Co-author Chance Decker
BNSF v. Chevron Midcontinent LP et al. asked whether a 1903 deed granted BNSF’s predecessor a strip of land in fee simple absolute or only an easement. The result: BNSF holds only an easement. There’s more to the case than an analysis of particular language in one sui generis contract. What else did we learn?
The big picture
- Is your assignment to determine the intent of the parties in a document? Consider it as a whole; don’t cherry pick phrases and read them in isolation. I doesn’t matter whether you are issuing checks based on ownership or convincing the court of your righteousness.
- Beware of ancient title documents, in particular a “Right of Way Deed”. Railroads in the early part of the last century had a propensity to present documents that looked like easements but were really deeds in fee simple. Here, 115 years later, if that was the intent it didn’t work.
- “Beware” translates to “read the document carefully and thoroughly”. Don’t skim the granting clause and call it a day.
- In a face-off between the granting and habendum clauses, the granting clause prevails. But, as you will see, it’s not that simple.
Dueling deed language
The consideration: “… benefits which will accrue… by reason of the construction of a line of railroad over the land…”
The granting language: “… a right of way, that certain strip of land hereinafter described, …”. The deed then described a line traced by surveyors.
The habendum clause: “To have and to hold the said premises, together with all appurtenances thereto belonging, in fee simple, unto the said … its successors and assigns forever.”
BNSF’s losing arguments (contending the deed conveyed fee simple absolute)

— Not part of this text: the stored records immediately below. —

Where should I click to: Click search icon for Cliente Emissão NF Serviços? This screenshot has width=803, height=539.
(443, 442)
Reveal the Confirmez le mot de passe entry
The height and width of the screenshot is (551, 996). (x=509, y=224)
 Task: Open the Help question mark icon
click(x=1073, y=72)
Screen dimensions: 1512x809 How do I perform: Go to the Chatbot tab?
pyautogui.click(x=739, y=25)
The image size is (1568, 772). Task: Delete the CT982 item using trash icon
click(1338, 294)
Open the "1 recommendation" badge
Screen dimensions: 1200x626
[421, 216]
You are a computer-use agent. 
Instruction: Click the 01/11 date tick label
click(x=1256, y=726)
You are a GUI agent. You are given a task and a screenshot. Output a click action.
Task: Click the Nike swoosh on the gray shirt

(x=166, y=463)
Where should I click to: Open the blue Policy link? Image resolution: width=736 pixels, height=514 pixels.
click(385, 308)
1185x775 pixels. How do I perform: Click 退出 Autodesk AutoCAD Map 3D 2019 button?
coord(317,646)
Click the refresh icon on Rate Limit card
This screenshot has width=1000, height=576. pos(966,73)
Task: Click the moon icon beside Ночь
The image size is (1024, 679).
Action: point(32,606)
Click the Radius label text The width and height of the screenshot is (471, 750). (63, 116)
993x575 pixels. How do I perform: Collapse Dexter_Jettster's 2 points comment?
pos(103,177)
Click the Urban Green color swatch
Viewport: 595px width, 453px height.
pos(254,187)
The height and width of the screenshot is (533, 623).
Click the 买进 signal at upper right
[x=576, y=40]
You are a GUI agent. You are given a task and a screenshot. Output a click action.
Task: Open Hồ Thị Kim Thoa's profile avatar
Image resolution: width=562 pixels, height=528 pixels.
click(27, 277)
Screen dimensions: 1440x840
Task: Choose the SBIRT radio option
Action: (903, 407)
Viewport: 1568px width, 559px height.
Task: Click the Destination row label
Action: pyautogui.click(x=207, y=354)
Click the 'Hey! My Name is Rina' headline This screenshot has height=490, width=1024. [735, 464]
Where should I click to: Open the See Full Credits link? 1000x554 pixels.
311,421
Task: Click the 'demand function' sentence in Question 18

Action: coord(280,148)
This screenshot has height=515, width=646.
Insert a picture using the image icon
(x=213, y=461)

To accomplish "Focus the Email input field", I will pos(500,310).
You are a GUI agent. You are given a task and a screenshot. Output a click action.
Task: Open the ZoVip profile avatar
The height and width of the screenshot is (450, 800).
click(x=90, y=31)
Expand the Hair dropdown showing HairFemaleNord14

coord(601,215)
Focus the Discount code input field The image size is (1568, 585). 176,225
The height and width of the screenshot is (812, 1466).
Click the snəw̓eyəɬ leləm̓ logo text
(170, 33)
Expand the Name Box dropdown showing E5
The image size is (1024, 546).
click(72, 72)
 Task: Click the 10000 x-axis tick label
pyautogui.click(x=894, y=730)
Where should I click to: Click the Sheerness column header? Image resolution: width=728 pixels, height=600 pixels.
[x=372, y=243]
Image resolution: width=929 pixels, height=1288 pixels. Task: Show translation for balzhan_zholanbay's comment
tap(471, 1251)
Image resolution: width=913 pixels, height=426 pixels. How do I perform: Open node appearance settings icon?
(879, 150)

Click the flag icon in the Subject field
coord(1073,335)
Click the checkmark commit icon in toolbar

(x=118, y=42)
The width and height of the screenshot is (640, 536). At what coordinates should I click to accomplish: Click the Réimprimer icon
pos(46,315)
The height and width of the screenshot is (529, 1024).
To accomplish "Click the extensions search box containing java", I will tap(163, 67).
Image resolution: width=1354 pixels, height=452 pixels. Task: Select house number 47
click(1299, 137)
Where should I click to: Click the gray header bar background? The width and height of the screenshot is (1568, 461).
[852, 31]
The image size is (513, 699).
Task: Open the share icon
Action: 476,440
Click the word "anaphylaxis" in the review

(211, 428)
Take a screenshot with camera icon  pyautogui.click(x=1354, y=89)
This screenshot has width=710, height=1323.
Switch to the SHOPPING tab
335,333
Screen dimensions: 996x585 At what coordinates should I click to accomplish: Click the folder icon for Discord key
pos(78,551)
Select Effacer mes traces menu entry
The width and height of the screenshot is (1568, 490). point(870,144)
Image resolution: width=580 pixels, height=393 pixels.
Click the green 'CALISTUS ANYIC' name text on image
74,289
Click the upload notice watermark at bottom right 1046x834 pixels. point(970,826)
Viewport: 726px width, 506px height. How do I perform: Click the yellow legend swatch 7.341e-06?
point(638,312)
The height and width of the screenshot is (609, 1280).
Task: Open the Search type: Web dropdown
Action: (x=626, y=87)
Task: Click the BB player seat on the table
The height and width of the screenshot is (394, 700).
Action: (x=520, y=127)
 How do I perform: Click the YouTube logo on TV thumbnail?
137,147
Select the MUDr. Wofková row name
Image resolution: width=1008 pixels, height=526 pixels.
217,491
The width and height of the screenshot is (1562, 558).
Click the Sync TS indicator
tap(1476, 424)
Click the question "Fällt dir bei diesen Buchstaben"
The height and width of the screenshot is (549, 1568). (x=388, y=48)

- “Right-of-way” is not a legal term of art with a set definitive meaning, but rather may be used in two senses: a right of passage, and also a strip of land which railroad take up one upon which to construct a roadbed. The court agreed, but that didn’t carry the day.
- “For a right-of-way” is a precatory nonrestrictive clause that states a purpose but does not limit the nature of the estate being conveyed. (Don’t even try to say you already know what “precatory” is.)
- The habendum clause refers to “fee simple”. That alone should answer the question. But the granting clause controls, and the court wasn’t ready to recognize a Texas doctrine of “an easement in fee simple” as do some other states.
The court – it’s an easement
The granting clause straddled the line between two different types of deeds, making it ambiguous. The court then had to examine the entire deed and harmonize its conflicting provisions. The court followed the basic rule: Assume the parties intended every clause to have effect so that no clause is rendered meaningless. But the focus remained on the granting clause, which controls the disposition.
Chevron offered the only reasonable reading of the deed. The deed as a whole evinces a clear intent to convey only a surface easement. The court noted these factors:
- The opening recitals show that the grantor would receive benefits if a railroad passed over the land.
- “Right-of-way” appears in the granting clause directly in front of “that strip of land”. The placement of the statement of purpose means something.
- The line shaped by the surveyors went “over to and across” various sections.
- There was a separate grant of the right to use wood, stone and other resources. If the deed conveyed the land in fee simple the right to take and use the natural resources would have passed automatically.
- The granting clause defines which bundle of rights was transferred; the habendum clause tells the recipients how long and under what conditions they can have and hold those rights.
- The habendum clause allows the grantee to have and hold the “premises”, which suggests only an easement.
What is the effect of the reference to “fee simple” in the habendum clause? Fee simple is a “durational or conditional qualifier, rather than the expression of an estate’s size”. The operative question of what BNSF actually owns is answered by the granting clause and the “gloss put on that clause by the rest of the deed.”